##### Vorliegender Textauszug

Italienische Beamte verhüllen klassische Schönheiten, um dem iranischen Präsidenten zu gefallen. Die Medien wittern Verrat an der eigenen Kultur.

Teherans Sittenwächter in Rom Nackt und frei

In den Kapitolinischen Museen müssen nackte Statuen (links) aus antiken Zeiten in sargähnlichen Kisten verschwinden. (Bild: Guiseppe Lami / EPA)

Früher hätten die legendären Gänse auf dem Kapitol in Rom laut geschnattert, sie hätten vor den Eindringlingen gewarnt, diese wären vertrieben worden. Doch heute schnattern nur noch die Journalisten, ebenfalls laut, aber zu spät – das Kapitol ist schon erobert. Sittenwächter aus Teheran haben es durchgesetzt, dass in den Kapitolinischen Museen nackte Statuen aus antiken Zeiten in sargähnlichen Kisten verschwinden mussten. Sie sollten nicht das Auge des iranischen Präsidenten Rohani beleidigen oder erfreuen, der hier einen kurzen Besuch abstattete und eine Pressekonferenz abhielt. Ein Skandal.

Suche nach Schuldigen

Wer die Anweisung zur Verhüllung der Statuen gegeben hat, ist bisher nicht eindeutig geklärt; eine Untersuchung wurde eingeleitet. Aus Berichten italienischer Medien geht hervor, dass iranische Stellen die Massnahme gewünscht hatten. Auf italienischer Seite verweist das Büro des Ministerpräsidenten auf die Direktion der Museen, dort verweist man zurück zum Regierungspalast. Weil offenbar niemand einen Beschluss fasste, gibt es auch keine offizielle Begründung. «Respekt für die iranische Kultur und für den islamischen Glauben des Gastes» seien massgebend gewesen, meldete die italienische Nachrichtenagentur Ansa. Ministerpräsident Renzi und Kulturminister Franceschini liessen ausrichten, dass sie von der Verhüllung nichts gewusst hätten.

##########

**Schriftliche Aufgaben**:
a – Schreiben Sie aus dem Textauszug die Passage von „Wer die Anweisung“ bis einschließlich „nichts gewusst hätten.“ wortgetreu ab.
b – Beantworten Sie anhand des Textauszugs:
(i) In welchen Museen mussten nackte Statuen in Kisten verschwinden?
(ii) Welche Nachrichtenagentur meldete, der Respekt für die iranische Kultur und den islamischen Glauben des Gastes sei maßgebend gewesen?
(iii) Welche beiden Politiker ließen ausrichten, sie hätten von der Verhüllung nichts gewusst?
Die anschließenden Zeilen sind eigenständiges Material und gehören nicht zum Textauszug.

##### Zeilen des Datensatzes

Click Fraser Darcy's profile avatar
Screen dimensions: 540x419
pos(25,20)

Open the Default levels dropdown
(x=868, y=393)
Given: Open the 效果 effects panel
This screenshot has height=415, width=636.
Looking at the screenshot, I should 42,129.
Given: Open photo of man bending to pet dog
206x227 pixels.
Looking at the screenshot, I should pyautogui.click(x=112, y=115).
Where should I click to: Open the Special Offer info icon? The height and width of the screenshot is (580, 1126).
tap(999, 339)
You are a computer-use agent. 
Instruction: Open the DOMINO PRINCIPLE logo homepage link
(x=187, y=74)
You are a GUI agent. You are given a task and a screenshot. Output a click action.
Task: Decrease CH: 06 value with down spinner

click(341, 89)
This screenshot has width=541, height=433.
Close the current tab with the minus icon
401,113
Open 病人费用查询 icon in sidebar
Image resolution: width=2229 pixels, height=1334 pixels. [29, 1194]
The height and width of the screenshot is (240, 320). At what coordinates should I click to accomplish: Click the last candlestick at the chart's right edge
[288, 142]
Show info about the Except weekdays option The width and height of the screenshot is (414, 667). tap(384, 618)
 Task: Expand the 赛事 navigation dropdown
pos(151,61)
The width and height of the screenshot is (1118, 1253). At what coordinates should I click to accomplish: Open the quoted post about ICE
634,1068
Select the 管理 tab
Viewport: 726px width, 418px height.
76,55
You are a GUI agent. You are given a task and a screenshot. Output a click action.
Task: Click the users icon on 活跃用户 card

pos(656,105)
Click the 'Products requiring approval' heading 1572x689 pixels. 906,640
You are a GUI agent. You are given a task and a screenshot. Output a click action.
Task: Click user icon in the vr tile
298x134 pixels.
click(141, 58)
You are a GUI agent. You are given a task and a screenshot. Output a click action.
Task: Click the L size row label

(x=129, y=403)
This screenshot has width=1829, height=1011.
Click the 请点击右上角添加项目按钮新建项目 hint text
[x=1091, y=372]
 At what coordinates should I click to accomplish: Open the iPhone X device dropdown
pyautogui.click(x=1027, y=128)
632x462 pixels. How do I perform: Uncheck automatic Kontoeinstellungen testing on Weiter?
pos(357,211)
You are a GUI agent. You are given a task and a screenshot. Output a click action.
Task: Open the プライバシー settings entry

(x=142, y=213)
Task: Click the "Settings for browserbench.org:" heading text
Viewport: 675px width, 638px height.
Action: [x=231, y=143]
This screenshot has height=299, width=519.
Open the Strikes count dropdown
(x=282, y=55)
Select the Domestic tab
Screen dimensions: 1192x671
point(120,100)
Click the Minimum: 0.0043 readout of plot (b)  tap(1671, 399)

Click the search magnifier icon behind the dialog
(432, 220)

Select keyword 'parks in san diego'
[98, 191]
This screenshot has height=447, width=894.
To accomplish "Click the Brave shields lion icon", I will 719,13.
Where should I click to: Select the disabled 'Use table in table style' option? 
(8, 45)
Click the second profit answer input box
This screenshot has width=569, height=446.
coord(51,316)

##########

**Lösungen der Aufgaben**:
a –
Wer die Anweisung zur Verhüllung der Statuen gegeben hat, ist bisher nicht eindeutig geklärt; eine Untersuchung wurde eingeleitet. Aus Berichten italienischer Medien geht hervor, dass iranische Stellen die Massnahme gewünscht hatten. Auf italienischer Seite verweist das Büro des Ministerpräsidenten auf die Direktion der Museen, dort verweist man zurück zum Regierungspalast. Weil offenbar niemand einen Beschluss fasste, gibt es auch keine offizielle Begründung. «Respekt für die iranische Kultur und für den islamischen Glauben des Gastes» seien massgebend gewesen, meldete die italienische Nachrichtenagentur Ansa. Ministerpräsident Renzi und Kulturminister Franceschini liessen ausrichten, dass sie von der Verhüllung nichts gewusst hätten.

b –
(i) In den Kapitolinischen Museen in Rom.
(ii) Ansa.
(iii) Ministerpräsident Renzi und Kulturminister Franceschini.